Now, why is that? I’m not disagreeing with the logic, only inquiring as to its source.

Why did the Titanic passengers and crew want to save the children over, say, wealthy and powerful adults? And why were women prioritized over men?

The coronavirus, based on what we’ve seen so far, seems to pose zero threat to children. I’ve yet to hear of even a single case of a child dying from it. Furthermore, there seems to be a growing body of evidence that the coronavirus is striking (adult) men twice as often as women.

In other words, the very people that got priority in the Titanic’s lifeboats are now the ones least in danger from the coronavirus.

This means that we are, in effect, putting the wrong people “in the lifeboats.”

Jobs, the economy, our civil liberties, and our mental happiness are all being sacrificed for adult men, and predominately old men, the very last people we’d ever give a slot to in an emergency lifeboat situation.

Now, maybe people haven’t thought through it the way I’m presenting it here, but I think, deep down, that we’re all starting to feel it “in our bones.”

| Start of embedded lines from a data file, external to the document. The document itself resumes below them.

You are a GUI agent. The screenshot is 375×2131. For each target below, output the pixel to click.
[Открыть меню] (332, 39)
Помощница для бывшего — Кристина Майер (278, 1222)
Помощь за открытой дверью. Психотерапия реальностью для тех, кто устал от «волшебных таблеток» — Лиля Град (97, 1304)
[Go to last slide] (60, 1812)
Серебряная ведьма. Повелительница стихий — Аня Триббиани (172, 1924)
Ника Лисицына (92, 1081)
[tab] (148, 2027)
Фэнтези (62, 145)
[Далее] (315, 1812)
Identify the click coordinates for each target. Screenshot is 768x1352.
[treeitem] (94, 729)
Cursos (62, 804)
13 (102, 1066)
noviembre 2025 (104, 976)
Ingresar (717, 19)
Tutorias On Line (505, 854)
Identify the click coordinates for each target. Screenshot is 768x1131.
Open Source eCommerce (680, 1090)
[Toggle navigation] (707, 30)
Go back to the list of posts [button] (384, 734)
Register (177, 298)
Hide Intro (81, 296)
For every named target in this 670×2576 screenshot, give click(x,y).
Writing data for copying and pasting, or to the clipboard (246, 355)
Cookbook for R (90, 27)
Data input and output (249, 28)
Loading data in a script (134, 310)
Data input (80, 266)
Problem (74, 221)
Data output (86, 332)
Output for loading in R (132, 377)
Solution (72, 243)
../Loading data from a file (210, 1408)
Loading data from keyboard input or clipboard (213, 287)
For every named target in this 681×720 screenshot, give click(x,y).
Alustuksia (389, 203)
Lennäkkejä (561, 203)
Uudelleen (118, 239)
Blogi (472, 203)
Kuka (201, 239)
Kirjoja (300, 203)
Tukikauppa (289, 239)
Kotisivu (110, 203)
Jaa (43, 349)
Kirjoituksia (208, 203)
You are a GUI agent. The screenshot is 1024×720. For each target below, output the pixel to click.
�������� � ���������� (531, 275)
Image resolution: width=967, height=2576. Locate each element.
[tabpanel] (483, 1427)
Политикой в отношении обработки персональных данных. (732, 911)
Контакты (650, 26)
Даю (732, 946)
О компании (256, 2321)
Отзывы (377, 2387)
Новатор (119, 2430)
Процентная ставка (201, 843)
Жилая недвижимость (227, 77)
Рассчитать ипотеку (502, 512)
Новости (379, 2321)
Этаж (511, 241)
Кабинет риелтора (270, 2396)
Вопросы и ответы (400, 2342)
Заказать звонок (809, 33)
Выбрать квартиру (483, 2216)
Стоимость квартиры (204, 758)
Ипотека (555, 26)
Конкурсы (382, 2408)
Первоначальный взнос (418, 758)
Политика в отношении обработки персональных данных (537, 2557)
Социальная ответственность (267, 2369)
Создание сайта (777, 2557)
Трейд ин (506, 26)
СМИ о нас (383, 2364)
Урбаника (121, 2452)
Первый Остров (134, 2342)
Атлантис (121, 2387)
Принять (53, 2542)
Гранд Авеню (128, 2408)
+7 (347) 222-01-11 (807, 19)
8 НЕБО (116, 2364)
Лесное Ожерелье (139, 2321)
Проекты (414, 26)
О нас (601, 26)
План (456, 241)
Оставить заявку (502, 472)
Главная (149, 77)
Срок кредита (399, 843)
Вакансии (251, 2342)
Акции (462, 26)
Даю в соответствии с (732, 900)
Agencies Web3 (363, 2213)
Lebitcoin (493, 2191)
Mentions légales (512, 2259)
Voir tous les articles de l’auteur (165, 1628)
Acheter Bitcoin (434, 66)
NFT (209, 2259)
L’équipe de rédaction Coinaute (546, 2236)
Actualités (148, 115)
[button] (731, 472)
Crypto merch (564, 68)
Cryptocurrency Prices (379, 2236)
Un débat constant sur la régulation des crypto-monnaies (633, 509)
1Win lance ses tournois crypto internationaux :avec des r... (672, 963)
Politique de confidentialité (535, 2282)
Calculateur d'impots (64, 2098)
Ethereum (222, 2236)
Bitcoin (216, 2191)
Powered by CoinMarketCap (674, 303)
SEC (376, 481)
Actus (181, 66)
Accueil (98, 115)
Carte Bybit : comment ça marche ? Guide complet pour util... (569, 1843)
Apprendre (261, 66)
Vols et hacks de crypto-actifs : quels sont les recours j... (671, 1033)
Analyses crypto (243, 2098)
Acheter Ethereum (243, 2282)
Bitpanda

If kids were keeling over dead from the coronavirus, I think we’d all be a lot more eager to wear masks, stay home, and do whatever else is needed to protect them.

But when the kids are all perfectly untouched, and the women are (mostly) safe, every instinct inside us is screaming that these truly gigantic sacrifices that we’re making are not fucking worth it.

And based on the recent coronavirus bill passed in the UK and the impending coronavirus “bailout” in the US, it looks like old, rich men are going to be the ones who will continue to benefit most from our sacrifices.

And that, my friends, is a recipe for global revolution.